The leapfrog opportunity

Other sectors have already transformed. Banking once separated loans, savings and payments, but now integrates them seamlessly around the customer. Telecoms did the same with voice, data and messaging. Healthcare has resisted, leaving rigidity from monoliths and chaos from fragmentation.

It is often assumed that low- and middle-income countries (LMICs) can’t afford to re-architect health systems. The opposite is true. With legacy systems never fully calcified, LMICs can leapfrog challenges to build stronger, patient-centric digital foundations from the start.

Most efforts so far have produced a messy patchwork of vertical apps, partial registries, siloed dashboards and a rush of AI tools layered haphazardly on top. The result is brittle: data does not flow, workflows duplicate and guidance stays locked in binders. Interoperability helps systems “talk,” but on its own it cannot create the foundations of care delivery.

Real transformation needs a shared infrastructure layer. This is the foundation for every program, provider and innovation. Beyond health IDs and registries, they require building blocks: patient profiles, workflow engines, knowledge libraries, payment rails and interfaces for existing apps.

As shared assets governed by open standards, these blocks let monolithic programmes be unbundled into functional services. This must be rebundled around the patient journey. That is the path to resilient, future-ready health systems. In these rebundled systems information drives care, workflows are optimized, knowledge is embedded in every interaction, innovations scale quickly and payments tie to real outcomes.

The tests of a rewired health system

How do we know if the system is working? In the long run, the test is simple:

  • Outcomes – Do patients get better? Can they find, afford and complete care that improves health? Is it trustworthy?
  • Data – How is data used at every level to improve outcomes and efficiency?
  • Cost – Are we paying for outcomes, not episodes of care? Can we reduce overall costs while improving population health?

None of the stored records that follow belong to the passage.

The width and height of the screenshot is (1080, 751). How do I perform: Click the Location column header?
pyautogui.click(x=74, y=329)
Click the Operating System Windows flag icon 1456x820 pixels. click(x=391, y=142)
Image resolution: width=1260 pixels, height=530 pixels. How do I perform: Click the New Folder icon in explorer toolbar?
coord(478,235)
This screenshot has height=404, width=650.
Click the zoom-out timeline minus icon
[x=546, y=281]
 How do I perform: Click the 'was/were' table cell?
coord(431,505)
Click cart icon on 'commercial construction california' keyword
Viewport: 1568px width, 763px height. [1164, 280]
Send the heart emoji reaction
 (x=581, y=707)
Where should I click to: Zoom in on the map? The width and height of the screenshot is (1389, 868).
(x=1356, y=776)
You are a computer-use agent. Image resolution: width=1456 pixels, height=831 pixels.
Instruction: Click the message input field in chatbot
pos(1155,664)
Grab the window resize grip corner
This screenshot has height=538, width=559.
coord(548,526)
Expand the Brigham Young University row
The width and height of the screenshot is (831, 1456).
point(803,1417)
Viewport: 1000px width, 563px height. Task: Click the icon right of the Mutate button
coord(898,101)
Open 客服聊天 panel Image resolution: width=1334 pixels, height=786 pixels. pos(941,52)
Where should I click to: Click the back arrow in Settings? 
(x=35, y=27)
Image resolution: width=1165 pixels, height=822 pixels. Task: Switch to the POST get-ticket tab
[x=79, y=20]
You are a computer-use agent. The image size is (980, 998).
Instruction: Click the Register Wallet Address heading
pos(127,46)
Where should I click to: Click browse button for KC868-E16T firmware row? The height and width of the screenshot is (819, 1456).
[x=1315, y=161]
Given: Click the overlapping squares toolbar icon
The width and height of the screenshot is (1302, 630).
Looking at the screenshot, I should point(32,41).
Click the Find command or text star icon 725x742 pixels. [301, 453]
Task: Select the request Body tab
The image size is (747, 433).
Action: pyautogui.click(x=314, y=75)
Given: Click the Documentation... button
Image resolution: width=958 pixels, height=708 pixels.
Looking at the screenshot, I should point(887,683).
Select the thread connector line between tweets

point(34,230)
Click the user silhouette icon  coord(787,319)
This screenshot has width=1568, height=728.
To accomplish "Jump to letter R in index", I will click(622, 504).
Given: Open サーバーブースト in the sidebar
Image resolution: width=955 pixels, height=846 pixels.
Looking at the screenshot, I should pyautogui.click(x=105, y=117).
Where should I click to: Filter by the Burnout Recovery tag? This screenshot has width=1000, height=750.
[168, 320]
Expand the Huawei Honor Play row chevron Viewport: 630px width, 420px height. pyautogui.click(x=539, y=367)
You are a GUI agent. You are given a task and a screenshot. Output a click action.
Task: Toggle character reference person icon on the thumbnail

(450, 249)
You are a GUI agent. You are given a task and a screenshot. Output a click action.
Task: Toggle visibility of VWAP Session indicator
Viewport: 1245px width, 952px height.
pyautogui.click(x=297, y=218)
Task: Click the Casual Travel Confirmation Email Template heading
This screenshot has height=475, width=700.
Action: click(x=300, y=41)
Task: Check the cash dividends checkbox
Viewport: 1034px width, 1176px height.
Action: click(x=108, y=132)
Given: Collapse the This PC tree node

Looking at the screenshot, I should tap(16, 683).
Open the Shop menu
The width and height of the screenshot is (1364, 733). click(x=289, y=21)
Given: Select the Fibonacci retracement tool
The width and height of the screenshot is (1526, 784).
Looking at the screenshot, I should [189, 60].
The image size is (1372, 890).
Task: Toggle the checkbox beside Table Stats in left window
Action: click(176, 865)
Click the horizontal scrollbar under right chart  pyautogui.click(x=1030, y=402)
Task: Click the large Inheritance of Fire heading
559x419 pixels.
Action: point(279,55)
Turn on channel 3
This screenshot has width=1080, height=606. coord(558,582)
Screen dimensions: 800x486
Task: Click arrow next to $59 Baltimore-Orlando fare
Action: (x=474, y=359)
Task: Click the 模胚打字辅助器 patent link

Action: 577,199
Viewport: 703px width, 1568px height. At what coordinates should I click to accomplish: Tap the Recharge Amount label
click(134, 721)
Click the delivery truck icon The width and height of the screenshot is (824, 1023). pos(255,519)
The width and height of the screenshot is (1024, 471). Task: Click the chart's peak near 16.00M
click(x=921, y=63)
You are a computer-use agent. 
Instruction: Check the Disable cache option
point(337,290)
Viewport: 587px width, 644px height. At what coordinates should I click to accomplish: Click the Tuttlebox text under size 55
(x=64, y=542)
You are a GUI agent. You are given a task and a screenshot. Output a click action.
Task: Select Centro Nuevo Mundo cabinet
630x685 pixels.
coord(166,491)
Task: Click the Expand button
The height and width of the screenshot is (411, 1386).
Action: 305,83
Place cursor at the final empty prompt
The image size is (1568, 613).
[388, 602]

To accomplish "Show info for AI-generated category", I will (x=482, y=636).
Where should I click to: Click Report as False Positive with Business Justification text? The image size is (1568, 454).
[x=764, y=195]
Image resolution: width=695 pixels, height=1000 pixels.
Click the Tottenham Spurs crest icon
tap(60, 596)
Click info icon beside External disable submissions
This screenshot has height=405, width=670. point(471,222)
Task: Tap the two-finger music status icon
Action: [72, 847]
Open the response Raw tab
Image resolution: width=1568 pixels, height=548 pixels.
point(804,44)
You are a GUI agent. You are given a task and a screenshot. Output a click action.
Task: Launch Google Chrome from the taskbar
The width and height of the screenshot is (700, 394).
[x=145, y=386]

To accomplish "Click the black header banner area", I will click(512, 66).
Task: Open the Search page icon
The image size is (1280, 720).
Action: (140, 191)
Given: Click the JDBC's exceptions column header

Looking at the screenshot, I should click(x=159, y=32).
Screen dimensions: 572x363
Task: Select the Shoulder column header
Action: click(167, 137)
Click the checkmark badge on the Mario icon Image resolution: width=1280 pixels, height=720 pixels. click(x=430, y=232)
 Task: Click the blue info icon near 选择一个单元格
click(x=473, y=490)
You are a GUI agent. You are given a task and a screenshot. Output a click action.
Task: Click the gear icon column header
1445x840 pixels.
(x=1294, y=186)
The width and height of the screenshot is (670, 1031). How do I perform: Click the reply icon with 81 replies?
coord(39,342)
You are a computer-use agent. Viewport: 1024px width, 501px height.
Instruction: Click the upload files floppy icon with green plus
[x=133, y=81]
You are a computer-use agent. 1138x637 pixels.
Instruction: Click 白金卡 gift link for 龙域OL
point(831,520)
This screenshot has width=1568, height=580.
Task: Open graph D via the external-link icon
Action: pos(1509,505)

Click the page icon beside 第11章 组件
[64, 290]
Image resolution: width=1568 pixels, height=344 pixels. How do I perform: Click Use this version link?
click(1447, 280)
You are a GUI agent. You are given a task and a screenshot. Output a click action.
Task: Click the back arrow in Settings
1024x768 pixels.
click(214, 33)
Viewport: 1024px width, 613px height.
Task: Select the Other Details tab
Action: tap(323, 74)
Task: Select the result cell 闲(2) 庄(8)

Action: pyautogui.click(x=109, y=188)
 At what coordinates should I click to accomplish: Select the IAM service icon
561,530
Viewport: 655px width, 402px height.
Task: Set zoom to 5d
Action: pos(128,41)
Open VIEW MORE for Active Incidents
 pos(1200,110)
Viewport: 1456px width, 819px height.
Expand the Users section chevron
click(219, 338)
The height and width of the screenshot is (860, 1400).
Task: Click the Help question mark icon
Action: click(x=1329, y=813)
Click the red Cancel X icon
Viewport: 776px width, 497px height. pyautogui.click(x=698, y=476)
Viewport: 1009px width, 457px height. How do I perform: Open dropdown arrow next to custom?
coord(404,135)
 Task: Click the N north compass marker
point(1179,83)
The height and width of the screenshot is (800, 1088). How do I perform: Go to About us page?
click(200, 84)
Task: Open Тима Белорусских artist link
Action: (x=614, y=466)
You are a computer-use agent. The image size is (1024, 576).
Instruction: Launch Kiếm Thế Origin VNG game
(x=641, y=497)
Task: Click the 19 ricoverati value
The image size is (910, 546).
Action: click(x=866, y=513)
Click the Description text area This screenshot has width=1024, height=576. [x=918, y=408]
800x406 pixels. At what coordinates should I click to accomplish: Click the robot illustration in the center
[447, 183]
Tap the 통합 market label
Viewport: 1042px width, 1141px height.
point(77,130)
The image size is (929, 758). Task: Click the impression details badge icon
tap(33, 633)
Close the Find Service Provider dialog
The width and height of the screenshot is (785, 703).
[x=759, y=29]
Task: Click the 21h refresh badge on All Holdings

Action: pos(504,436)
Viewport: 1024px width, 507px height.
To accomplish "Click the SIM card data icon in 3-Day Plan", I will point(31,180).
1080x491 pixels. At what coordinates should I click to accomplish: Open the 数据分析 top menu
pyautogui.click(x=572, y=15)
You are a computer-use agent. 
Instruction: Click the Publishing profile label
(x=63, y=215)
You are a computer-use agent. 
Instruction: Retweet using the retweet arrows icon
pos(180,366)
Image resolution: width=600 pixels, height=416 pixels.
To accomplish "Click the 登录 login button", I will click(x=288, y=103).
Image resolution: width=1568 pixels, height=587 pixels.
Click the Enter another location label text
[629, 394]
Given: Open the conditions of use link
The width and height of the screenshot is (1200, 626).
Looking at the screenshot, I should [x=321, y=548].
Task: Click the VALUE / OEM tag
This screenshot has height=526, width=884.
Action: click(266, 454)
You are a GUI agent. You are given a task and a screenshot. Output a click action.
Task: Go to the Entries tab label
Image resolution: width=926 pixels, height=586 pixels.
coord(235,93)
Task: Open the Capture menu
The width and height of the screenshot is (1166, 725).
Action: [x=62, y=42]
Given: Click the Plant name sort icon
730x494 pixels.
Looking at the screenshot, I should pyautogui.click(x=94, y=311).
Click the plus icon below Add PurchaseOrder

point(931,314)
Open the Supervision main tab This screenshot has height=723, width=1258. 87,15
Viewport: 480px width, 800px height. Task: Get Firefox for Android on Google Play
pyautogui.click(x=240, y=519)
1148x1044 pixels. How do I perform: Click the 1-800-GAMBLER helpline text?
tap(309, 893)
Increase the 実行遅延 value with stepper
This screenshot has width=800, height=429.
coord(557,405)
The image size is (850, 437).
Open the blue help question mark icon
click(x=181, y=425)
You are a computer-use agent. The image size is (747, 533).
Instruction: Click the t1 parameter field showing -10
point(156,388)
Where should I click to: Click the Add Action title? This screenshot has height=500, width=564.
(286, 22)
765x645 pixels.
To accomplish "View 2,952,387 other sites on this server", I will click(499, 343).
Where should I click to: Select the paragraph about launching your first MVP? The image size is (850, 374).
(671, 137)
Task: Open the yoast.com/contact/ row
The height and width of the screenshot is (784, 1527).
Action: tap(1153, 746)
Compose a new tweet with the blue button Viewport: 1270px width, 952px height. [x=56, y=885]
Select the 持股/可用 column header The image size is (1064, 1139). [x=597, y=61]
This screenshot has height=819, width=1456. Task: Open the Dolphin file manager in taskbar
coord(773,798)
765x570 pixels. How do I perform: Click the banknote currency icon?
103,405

In most places today, the answer to these questions is no. In a rewired system, each becomes a design goal.

The bottom line

Our healthcare architecture is flawed and must be redesigned. The rewired model starts with a simple question: “If we built this system today, for the people it’s meant to serve, what would it look like?”

The answer is not more apps or AI on top of a broken system. It lies in creating a patient-centred, modular system designed to learn and evolve.

It’s time to build that system. It’s time to rewire healthcare.